WHAT NEEDS TO BE DONE: Change every "Identify the location of" in the data below to "Find the position of" and reproduce the data with nothing else altered.

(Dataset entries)
+ + + + +

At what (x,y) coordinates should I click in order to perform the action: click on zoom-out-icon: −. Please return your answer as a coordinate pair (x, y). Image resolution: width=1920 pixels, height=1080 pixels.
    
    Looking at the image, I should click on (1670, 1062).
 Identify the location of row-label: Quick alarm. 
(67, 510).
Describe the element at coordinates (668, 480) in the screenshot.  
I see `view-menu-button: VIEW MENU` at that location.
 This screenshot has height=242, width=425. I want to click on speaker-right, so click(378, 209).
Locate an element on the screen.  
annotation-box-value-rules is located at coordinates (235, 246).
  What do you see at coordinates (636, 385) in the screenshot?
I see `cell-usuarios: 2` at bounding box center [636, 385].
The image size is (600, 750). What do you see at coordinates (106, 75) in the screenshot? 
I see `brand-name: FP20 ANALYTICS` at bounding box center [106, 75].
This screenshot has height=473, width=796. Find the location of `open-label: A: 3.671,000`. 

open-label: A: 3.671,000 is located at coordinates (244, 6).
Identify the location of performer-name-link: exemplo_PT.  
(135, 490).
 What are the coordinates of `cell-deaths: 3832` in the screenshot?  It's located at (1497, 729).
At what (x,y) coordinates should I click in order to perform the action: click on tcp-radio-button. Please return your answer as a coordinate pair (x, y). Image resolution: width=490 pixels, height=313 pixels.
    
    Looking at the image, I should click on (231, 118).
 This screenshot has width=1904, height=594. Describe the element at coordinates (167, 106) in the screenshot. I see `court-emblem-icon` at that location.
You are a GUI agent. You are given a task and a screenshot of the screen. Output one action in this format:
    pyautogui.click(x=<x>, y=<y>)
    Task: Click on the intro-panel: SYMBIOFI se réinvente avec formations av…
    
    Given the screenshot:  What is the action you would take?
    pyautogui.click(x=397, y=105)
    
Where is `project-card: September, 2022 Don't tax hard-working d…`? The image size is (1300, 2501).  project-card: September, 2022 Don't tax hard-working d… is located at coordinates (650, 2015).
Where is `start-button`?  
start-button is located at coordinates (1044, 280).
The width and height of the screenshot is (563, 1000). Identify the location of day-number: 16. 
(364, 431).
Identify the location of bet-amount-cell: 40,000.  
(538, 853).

+ + + + +

SOLUTION BELOW:
At what (x,y) coordinates should I click in order to perform the action: click on zoom-out-icon: −. Please return your answer as a coordinate pair (x, y). Image resolution: width=1920 pixels, height=1080 pixels.
    
    Looking at the image, I should click on (1670, 1062).
 Find the position of row-label: Quick alarm. 
(67, 510).
Describe the element at coordinates (668, 480) in the screenshot.  
I see `view-menu-button: VIEW MENU` at that location.
 This screenshot has height=242, width=425. I want to click on speaker-right, so click(378, 209).
Locate an element on the screen.  
annotation-box-value-rules is located at coordinates (235, 246).
  What do you see at coordinates (636, 385) in the screenshot?
I see `cell-usuarios: 2` at bounding box center [636, 385].
The image size is (600, 750). What do you see at coordinates (106, 75) in the screenshot? 
I see `brand-name: FP20 ANALYTICS` at bounding box center [106, 75].
This screenshot has height=473, width=796. Find the location of `open-label: A: 3.671,000`. 

open-label: A: 3.671,000 is located at coordinates (244, 6).
Find the position of performer-name-link: exemplo_PT.  
(135, 490).
 What are the coordinates of `cell-deaths: 3832` in the screenshot?  It's located at (1497, 729).
At what (x,y) coordinates should I click in order to perform the action: click on tcp-radio-button. Please return your answer as a coordinate pair (x, y). Image resolution: width=490 pixels, height=313 pixels.
    
    Looking at the image, I should click on (231, 118).
 This screenshot has width=1904, height=594. Describe the element at coordinates (167, 106) in the screenshot. I see `court-emblem-icon` at that location.
You are a GUI agent. You are given a task and a screenshot of the screen. Output one action in this format:
    pyautogui.click(x=<x>, y=<y>)
    Task: Click on the intro-panel: SYMBIOFI se réinvente avec formations av…
    
    Given the screenshot:  What is the action you would take?
    pyautogui.click(x=397, y=105)
    
Where is `project-card: September, 2022 Don't tax hard-working d…`? The image size is (1300, 2501).  project-card: September, 2022 Don't tax hard-working d… is located at coordinates (650, 2015).
Where is `start-button`?  
start-button is located at coordinates (1044, 280).
The width and height of the screenshot is (563, 1000). Find the position of day-number: 16. 
(364, 431).
Find the position of bet-amount-cell: 40,000.  
(538, 853).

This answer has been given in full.